Jumat, 23 Mei 2008

Mengkritik Para Pengkritik Islam

Oleh: A. Arifin

Sepertinya, tidak ada rasa malu lagi untuk menjadi penerus pikiran dan sikap orientalis. Bahkan, banyak yang bangga! Bangga menjadi pengkritik Islam. Umur dan waktunya dihabiskan untuk menyerang Islam. Kepandaiannya dikerahkan untuk menyerang Islam (Mas Adian Husaini)


benar dan tepat apa yang dikatakan oleh Mas Adian tersebut, ketika memberikan komentar pada buku Orientalisme dan Diabolisme Pemikiran Karya Syamsuddin Arif yang terbit tepat pada hari kelahiran ke lima INSIST. Trend mengkritik agama, bukanlah suatu bentuk keterpaksaan atau sebuah pengakuan jujur, melainkan lebih dari kebanggan. Bahkan banyak kritikan yang ditujukan kepada agama, sebenarnya tidak mempunyai bobot intelektual sedikitpun.


para pengkritik itu juga mencurahkan tenaga dan waktunya dihabiskan untuk menyerang Islam. Tidak hanya secara theologisnya, melainkan juga kritik terhadap sejarah, budaya, serta menyerang habis-habisan semua dasar keagamaan. Semua kepandaiannya terfokus, tercurahkan dan semuanya dimaksimalkan untuk mengkritik agama. Seakan mereka tidak mempunyai suatu potensi apapun kecuali kemampuan untuk mengkritik agama, suatu kemampuan yang semua orang bisa melakukannya.

Oleh karena itu tidak mengherankan apabila orang-orang semacam ini apabila dihadapkan pada kasus-kasus semacam terorisme, kasus 'kekerasan' para laskar muslim, konflik agama, kasus 'ketidakadilan' dalam islam semacam poligami, ataupun kasus fatwa mengutuk kemaksiatan. merupakan kasus-kasus yang disukai oleh "wong-wong saking pintere tralalala" ini. Mereka melihat kasus-kasus itu seperti orang yang sedang kelaparan dihadapkan pada makanan yang sangat lezat. Mereka sebenarnya sangat menyukai kasus-kasus tersebut, dengan adanya kasus tersebut mereka seakan dapat suntikan darah lagi untuk membuat wacana untuk meruntuhkan sakralitas kaum muslimin.

banyak golongan dari mereka menghancurkan sendi-sendi aqidah dengan menghancurkan terlebih dahulu pegangan kaum muslimin, al Qur;an dan As Sunnah. mereka secara terang-terangan dan berbangga (walaupun sama sekali tidak ada yang perlu dibanggakan) menyatakan tentang keraguan terhadap keyakinannya. "ketika aku belajar Filsafat, maka aku semakin skeptis terhadap keyakinanku" banyak pernyataan sejenis ini yang penulis dengar dari teman maupun sejawat, walaupun pengetahuan mereka terhadap filsafat sangatlah dangkal.
........
**Soal Tertulis:** Menurut kutipan untuk dibaca di atas, kapan buku Orientalisme dan Diabolisme Pemikiran karya Syamsuddin Arif terbit?

**Cuplikan Data:**
........
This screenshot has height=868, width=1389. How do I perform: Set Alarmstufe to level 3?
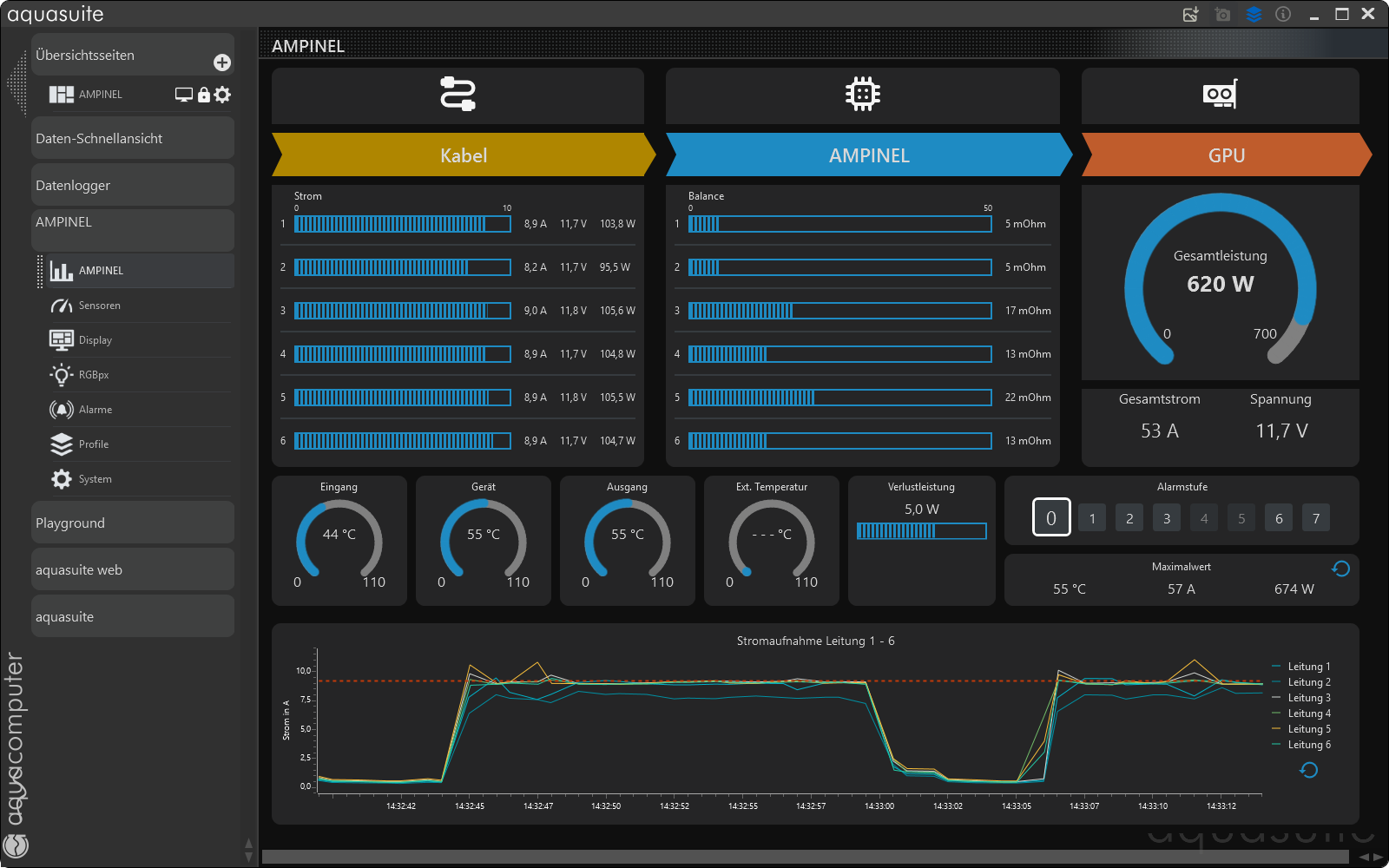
........
**Jawaban Lengkap:** Buku itu terbit tepat pada hari kelahiran kelima INSIST.